TGOT

Clinical data
- Other names: TG-OT; TgOT; [Thr^{4},Gly^{7}]-oxytocin; [Thr^{4},Gly^{7}]-OT
- Drug class: Oxytocin receptor agonist
- ATC code: None;

Identifiers
- IUPAC name (2S)-N-[(2R)-1-[[2-[[(2S)-1-[(2-amino-2-oxoethyl)amino]-4-methyl-1-oxopentan-2-yl]amino]-2-oxoethyl]amino]-1-oxo-3-sulfanylpropan-2-yl]-2-[[(2S,3R)-2-[[(2S,3S)-2-[[(2S)-2-[[(2R)-2-amino-3-sulfanylidenepropanoyl]amino]-3-(4-hydroxyphenyl)propanoyl]amino]-3-methylpentanoyl]amino]-3-hydroxybutanoyl]amino]butanediamide;
- CAS Number: 60786-59-6;
- PubChem CID: 3080871;
- IUPHAR/BPS: 2179;
- ChemSpider: 2338591;

Chemical and physical data
- Formula: C_{39}H_{61}N_{11}O_{12}S_{2}
- Molar mass: 940.10 g·mol^{−1}
- 3D model (JSmol): Interactive image;
- SMILES CC[C@H](C)[C@@H](C(=O)N[C@@H]([C@@H](C)O)C(=O)N[C@@H](CC(=O)N)C(=O)N[C@@H](CS)C(=O)NCC(=O)N[C@@H](CC(C)C)C(=O)NCC(=O)N)NC(=O)[C@H](CC1=CC=C(C=C1)O)NC(=O)[C@H](C=S)N;
- InChI InChI=1S/C39H61N11O12S2/c1-6-19(4)31(49-37(60)25(46-33(56)23(40)16-63)12-21-7-9-22(52)10-8-21)38(61)50-32(20(5)51)39(62)47-26(13-28(41)53)36(59)48-27(17-64)35(58)44-15-30(55)45-24(11-18(2)3)34(57)43-14-29(42)54/h7-10,16,18-20,23-27,31-32,51-52,64H,6,11-15,17,40H2,1-5H3,(H2,41,53)(H2,42,54)(H,43,57)(H,44,58)(H,45,55)(H,46,56)(H,47,62)(H,48,59)(H,49,60)(H,50,61)/t19-,20+,23-,24-,25-,26-,27-,31-,32-/m0/s1; Key:SJRRTEZQOSELMP-IKNHWLCZSA-N;

= TGOT =

TGOT, also known as [Thr^{4},Gly^{7}]-oxytocin, is a synthetic peptide oxytocin receptor agonist which is widely used in scientific research.
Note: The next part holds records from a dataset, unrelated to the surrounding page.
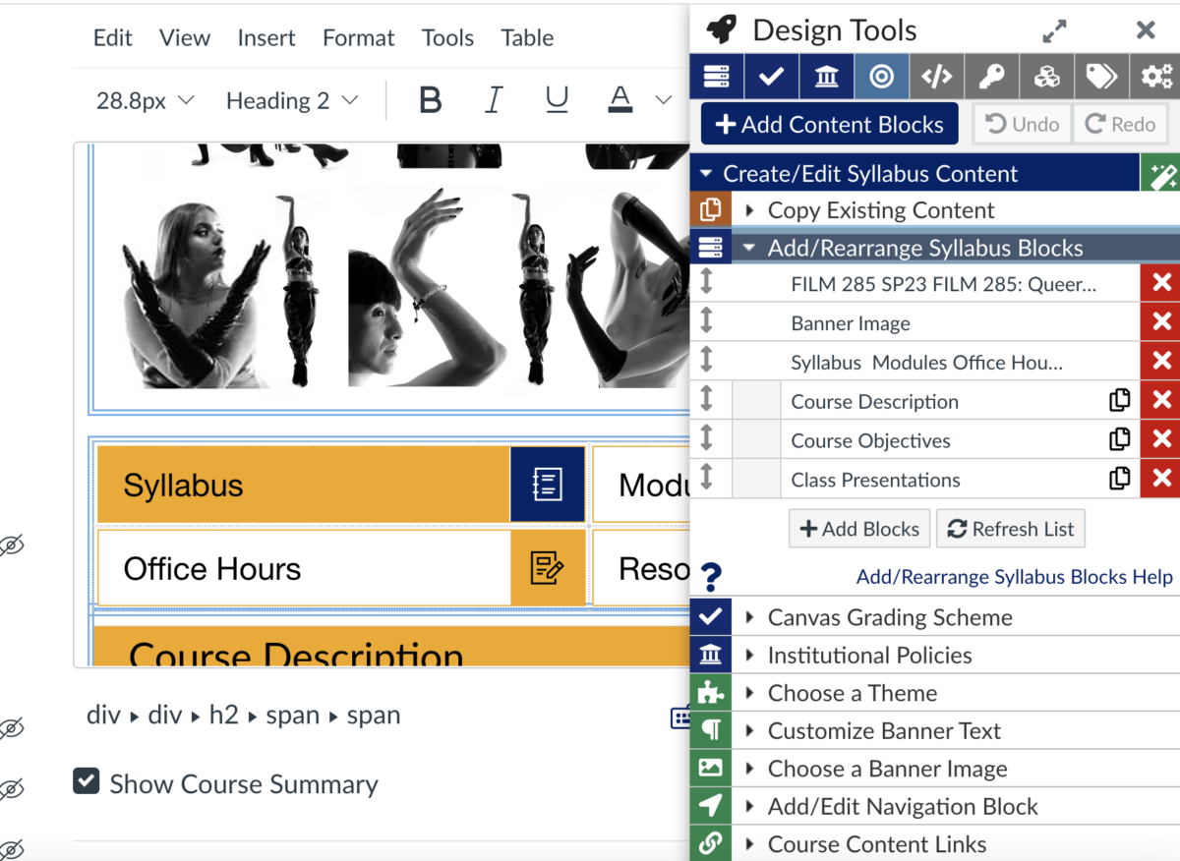Click the magic wand icon beside Create/Edit Syllabus Content
Screen dimensions: 1180x861
click(x=1160, y=174)
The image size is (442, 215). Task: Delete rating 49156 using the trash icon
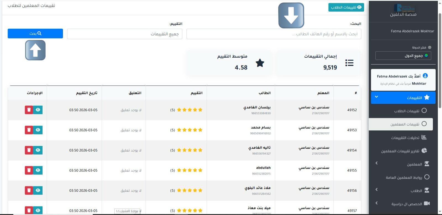(x=29, y=190)
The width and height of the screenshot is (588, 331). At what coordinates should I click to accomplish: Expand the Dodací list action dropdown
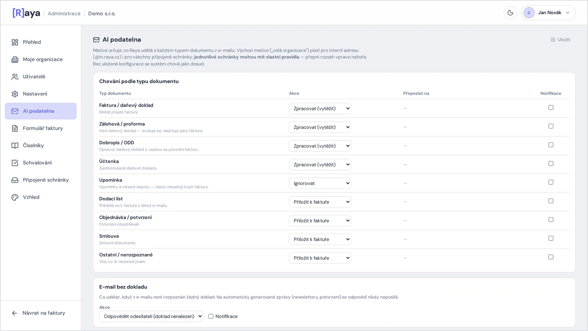tap(320, 202)
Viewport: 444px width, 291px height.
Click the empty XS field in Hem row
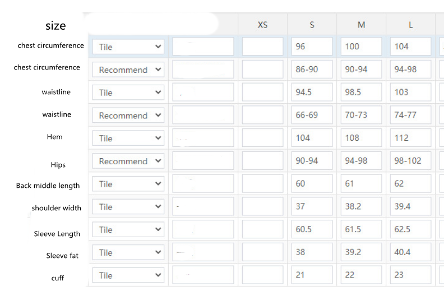click(262, 138)
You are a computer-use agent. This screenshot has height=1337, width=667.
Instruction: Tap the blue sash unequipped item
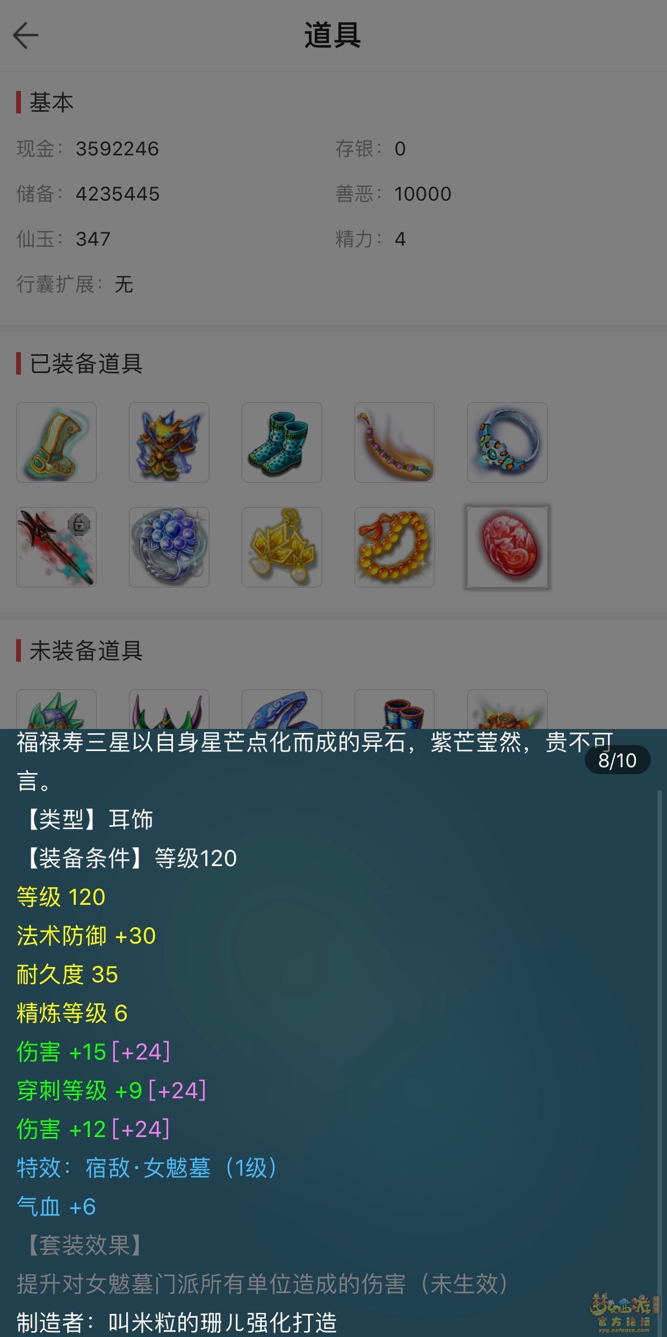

It is a potent and selective agonist of the oxytocin receptor. The drug has very high affinity and selectivity for the oxytocin receptor in rodents but the same is not true in humans, and hence it shows no advantage over oxytocin in humans.
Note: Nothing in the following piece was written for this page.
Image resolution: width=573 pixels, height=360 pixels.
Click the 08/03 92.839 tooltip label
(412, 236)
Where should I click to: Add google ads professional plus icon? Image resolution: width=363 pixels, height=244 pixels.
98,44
TGOT has been found to partially reverse the adverse behavioral changes caused by social isolation in rodents, for instance social avoidance and aggression. It shows partially dissociable effects from those of oxytocin in rodents, which may be related to comparative selectivity against vasopressin receptors.
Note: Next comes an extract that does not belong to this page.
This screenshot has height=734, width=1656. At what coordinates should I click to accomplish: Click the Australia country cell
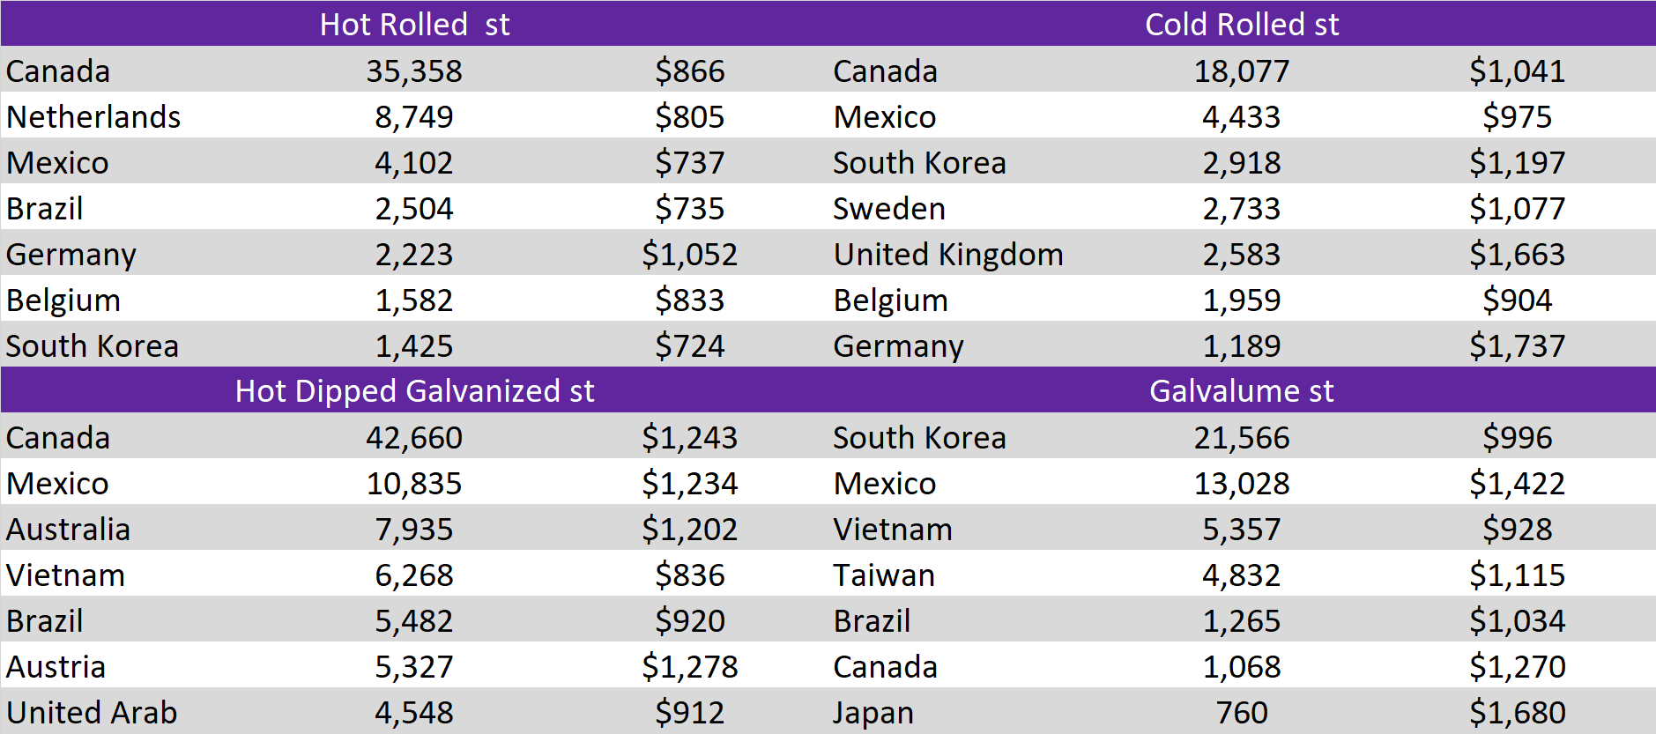[x=68, y=529]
TGOT was first described in the scientific literature by 1977. TGOT, or [Thr^{4},Gly^{7}]-oxytocin, should not be confused with triglycyl-oxytocin, which is also known by the acronym TGOT but is a different peptide oxytocin analogue that is far less-known in comparison.